**TASK INSTRUCTIONS**
Please locate each line in the listing below that contains the word "rounded", and copy those lines out.

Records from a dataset
▼▼▼

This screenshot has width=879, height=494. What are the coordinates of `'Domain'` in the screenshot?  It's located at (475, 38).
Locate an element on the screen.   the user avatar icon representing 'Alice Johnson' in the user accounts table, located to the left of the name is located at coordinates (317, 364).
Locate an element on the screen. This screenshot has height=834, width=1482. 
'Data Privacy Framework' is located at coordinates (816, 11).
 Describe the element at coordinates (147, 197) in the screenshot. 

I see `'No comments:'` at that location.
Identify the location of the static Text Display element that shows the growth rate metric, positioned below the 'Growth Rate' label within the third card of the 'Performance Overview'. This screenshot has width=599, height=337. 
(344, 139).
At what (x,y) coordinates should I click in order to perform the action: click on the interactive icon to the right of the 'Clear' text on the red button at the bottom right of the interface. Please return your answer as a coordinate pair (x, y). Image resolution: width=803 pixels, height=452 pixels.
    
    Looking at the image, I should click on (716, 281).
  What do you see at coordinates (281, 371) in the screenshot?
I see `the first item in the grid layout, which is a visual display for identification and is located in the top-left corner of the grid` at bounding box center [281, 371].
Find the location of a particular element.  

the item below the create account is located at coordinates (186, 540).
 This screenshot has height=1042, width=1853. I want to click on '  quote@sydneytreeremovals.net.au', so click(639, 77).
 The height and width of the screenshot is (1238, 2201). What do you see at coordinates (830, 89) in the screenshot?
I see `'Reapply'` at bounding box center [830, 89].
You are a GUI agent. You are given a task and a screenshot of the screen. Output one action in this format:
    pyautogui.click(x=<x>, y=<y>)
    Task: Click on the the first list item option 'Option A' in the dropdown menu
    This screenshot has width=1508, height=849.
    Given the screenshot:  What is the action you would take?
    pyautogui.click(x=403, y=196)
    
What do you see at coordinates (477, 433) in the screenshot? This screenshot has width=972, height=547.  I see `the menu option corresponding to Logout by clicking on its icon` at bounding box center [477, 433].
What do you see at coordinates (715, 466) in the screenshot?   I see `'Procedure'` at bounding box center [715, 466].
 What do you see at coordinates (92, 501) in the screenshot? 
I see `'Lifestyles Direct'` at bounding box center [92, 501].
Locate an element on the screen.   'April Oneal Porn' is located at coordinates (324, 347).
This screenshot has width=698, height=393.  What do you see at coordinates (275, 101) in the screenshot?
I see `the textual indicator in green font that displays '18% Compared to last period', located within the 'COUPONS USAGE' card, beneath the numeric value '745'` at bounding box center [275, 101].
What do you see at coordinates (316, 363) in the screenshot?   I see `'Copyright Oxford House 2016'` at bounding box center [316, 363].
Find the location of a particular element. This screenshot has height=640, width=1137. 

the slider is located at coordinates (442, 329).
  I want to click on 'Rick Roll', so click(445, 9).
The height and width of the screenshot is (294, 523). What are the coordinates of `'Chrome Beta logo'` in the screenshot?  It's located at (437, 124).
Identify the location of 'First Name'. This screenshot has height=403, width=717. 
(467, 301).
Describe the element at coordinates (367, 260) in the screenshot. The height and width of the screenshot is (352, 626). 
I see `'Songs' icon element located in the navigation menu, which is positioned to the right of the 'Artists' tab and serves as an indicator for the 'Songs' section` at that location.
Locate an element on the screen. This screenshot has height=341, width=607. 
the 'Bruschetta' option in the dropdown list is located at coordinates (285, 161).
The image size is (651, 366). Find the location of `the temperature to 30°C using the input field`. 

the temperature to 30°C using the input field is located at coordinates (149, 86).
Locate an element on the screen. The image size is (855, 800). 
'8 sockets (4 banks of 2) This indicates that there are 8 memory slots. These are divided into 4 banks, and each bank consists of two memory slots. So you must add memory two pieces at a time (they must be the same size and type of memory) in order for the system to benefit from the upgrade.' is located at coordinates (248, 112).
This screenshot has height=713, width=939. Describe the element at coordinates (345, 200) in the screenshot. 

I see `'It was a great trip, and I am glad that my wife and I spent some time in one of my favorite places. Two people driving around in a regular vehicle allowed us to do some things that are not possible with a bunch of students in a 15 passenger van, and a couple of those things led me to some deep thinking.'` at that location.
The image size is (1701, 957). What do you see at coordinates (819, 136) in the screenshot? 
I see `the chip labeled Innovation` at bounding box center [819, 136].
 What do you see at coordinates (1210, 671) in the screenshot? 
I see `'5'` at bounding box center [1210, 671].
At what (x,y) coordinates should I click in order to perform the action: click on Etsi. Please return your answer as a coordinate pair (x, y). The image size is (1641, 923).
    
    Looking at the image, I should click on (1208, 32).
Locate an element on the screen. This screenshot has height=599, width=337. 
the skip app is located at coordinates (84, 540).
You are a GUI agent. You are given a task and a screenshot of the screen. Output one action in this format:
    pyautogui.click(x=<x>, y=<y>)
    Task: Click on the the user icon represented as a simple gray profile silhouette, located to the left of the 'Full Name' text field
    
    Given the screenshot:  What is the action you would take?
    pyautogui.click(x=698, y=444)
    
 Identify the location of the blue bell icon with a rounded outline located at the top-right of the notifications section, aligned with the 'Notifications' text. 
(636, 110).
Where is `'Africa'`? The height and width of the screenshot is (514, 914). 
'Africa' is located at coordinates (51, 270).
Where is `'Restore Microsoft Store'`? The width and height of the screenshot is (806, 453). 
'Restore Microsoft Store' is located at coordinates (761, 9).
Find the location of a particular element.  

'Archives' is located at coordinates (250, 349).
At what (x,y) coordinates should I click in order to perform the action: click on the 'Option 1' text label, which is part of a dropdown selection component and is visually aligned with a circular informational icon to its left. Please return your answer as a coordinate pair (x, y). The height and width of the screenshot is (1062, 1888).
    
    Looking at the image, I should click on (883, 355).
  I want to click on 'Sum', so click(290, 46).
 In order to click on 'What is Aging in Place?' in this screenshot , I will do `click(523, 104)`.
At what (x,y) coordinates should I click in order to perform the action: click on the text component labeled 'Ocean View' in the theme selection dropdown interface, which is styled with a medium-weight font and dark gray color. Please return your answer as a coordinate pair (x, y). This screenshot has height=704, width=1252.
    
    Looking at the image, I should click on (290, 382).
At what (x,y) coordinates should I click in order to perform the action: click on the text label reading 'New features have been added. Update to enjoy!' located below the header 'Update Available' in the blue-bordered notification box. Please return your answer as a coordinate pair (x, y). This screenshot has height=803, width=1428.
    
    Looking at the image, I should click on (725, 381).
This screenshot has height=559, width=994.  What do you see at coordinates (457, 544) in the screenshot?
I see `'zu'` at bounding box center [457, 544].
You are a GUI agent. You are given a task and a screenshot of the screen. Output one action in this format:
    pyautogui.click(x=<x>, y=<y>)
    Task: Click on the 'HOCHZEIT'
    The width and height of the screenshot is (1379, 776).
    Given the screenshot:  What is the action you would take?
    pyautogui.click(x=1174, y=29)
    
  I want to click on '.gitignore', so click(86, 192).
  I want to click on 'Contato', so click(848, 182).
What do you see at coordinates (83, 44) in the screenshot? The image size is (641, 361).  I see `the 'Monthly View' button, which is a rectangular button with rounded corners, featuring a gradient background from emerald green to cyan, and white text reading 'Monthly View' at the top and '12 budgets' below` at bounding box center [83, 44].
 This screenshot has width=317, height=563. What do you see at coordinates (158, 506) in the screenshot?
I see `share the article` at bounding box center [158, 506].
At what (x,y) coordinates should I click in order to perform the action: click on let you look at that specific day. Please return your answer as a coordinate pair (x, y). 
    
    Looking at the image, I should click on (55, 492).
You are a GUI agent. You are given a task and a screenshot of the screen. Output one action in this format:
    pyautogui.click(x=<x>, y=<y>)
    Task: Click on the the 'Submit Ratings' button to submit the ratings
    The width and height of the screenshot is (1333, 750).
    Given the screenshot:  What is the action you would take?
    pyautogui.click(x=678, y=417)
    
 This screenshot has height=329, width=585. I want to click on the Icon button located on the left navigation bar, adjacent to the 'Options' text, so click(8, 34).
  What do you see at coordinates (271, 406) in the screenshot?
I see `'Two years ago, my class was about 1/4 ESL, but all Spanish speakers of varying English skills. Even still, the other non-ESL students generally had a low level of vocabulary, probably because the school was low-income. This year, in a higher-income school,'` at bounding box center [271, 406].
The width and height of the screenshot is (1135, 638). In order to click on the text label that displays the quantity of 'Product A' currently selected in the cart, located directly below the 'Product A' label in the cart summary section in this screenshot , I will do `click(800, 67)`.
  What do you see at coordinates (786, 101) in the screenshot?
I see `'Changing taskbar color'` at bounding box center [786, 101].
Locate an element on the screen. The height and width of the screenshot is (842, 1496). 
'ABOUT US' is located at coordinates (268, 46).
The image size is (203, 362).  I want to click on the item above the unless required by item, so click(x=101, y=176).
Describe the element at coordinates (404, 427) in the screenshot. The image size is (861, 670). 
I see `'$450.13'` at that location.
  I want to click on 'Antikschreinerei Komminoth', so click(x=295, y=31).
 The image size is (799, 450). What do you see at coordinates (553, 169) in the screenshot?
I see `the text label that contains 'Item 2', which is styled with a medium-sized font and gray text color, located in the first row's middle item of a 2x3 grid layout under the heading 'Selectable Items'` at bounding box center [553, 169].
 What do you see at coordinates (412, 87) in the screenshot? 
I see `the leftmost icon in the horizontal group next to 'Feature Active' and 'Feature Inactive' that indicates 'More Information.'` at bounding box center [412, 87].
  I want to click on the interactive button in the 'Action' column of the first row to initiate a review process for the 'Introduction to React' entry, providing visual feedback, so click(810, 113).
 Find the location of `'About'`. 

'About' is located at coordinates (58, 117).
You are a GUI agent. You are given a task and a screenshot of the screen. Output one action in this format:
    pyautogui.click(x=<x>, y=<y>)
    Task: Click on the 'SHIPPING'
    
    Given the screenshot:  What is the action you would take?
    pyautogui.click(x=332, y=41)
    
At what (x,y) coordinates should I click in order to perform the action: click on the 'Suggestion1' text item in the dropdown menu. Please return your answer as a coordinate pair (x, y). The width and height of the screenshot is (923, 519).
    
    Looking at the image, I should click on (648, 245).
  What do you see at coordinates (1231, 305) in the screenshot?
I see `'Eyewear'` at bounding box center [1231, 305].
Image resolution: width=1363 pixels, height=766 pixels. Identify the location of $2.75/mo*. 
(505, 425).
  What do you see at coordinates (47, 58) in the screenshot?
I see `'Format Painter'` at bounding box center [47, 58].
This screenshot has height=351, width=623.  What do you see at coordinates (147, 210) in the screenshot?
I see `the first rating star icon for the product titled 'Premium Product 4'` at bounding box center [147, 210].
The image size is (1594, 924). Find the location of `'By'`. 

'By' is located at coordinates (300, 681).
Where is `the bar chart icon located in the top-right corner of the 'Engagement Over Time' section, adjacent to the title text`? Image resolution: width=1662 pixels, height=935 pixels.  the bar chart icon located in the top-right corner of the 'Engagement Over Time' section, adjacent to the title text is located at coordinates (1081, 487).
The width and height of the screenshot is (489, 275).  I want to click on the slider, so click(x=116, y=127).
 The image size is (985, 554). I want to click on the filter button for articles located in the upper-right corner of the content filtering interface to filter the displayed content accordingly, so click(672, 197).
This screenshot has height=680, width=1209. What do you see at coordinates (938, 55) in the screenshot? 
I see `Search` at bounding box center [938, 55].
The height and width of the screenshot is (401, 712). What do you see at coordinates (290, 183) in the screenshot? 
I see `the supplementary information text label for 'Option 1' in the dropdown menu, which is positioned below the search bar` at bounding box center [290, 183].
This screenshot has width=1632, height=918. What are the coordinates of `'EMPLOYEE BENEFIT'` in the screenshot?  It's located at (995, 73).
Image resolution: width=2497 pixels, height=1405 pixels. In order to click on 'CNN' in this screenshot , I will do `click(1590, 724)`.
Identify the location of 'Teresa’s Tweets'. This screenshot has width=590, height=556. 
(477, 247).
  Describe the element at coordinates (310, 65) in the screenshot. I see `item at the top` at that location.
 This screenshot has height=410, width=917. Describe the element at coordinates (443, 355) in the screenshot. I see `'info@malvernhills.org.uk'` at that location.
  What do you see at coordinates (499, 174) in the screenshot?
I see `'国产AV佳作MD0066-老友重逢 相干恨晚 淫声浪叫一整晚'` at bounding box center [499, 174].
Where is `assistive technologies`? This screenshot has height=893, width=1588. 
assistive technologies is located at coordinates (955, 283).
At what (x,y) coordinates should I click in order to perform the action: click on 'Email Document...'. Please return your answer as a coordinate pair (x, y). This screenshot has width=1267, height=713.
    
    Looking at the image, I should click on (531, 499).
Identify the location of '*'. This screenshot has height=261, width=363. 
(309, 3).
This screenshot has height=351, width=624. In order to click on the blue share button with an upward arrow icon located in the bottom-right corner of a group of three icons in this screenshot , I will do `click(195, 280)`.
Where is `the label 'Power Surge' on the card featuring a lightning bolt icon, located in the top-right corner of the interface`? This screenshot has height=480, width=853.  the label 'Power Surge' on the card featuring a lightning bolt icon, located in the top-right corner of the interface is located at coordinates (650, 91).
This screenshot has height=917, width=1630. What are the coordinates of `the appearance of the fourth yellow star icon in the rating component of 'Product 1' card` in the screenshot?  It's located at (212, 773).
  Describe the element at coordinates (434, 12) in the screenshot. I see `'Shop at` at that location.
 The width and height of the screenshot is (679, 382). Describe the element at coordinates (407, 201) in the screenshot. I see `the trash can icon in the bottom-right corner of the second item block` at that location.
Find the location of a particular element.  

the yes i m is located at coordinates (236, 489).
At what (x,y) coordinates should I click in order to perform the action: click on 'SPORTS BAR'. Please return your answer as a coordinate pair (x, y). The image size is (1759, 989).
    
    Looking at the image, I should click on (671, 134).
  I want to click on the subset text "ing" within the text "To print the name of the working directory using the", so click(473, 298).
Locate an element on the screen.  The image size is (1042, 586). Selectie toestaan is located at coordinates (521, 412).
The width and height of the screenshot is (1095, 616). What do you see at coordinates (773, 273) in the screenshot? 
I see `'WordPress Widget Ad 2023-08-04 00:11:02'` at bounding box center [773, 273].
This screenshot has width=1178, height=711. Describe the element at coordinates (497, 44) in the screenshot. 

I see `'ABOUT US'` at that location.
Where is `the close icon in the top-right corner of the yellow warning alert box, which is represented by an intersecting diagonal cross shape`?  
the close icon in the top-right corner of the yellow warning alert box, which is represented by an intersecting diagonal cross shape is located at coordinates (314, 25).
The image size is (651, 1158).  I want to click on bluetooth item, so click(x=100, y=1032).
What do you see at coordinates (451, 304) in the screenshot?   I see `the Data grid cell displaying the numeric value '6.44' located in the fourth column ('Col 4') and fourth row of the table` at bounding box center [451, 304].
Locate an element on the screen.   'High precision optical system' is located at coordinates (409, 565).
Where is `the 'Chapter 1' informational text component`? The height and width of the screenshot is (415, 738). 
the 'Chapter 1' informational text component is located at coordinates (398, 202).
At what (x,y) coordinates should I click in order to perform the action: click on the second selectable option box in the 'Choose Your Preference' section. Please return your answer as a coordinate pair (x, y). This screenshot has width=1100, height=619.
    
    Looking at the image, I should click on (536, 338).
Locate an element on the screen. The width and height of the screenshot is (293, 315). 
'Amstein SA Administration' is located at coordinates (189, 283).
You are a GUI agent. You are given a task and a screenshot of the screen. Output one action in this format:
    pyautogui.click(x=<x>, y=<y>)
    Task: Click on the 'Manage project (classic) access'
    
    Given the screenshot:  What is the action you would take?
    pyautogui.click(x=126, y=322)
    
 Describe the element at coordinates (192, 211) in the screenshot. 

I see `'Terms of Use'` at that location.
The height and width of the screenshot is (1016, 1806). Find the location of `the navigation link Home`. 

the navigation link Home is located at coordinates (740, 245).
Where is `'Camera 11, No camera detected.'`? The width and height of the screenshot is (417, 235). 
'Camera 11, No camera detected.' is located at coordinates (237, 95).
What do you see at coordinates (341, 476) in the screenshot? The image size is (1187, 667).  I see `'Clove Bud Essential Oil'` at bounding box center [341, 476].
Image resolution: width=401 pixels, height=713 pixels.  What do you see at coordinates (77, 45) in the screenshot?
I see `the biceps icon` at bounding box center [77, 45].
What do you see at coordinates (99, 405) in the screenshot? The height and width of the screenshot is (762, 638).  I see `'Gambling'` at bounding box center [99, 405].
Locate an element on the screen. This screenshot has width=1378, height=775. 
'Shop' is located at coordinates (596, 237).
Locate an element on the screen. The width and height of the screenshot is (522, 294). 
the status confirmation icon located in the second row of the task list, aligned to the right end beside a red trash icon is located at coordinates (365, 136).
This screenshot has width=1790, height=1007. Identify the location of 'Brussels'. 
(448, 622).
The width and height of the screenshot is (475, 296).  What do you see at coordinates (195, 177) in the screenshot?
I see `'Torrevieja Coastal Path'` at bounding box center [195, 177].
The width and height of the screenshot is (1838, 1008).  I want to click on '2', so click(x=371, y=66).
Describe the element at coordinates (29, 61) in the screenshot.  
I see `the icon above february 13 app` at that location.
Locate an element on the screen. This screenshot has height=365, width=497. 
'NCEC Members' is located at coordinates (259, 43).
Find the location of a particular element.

▲▲▲

**RESPONSE TO THE EXERCISE**
 Identify the location of the blue bell icon with a rounded outline located at the top-right of the notifications section, aligned with the 'Notifications' text. 
What do you see at coordinates (83, 44) in the screenshot? The image size is (641, 361).  I see `the 'Monthly View' button, which is a rectangular button with rounded corners, featuring a gradient background from emerald green to cyan, and white text reading 'Monthly View' at the top and '12 budgets' below` at bounding box center [83, 44].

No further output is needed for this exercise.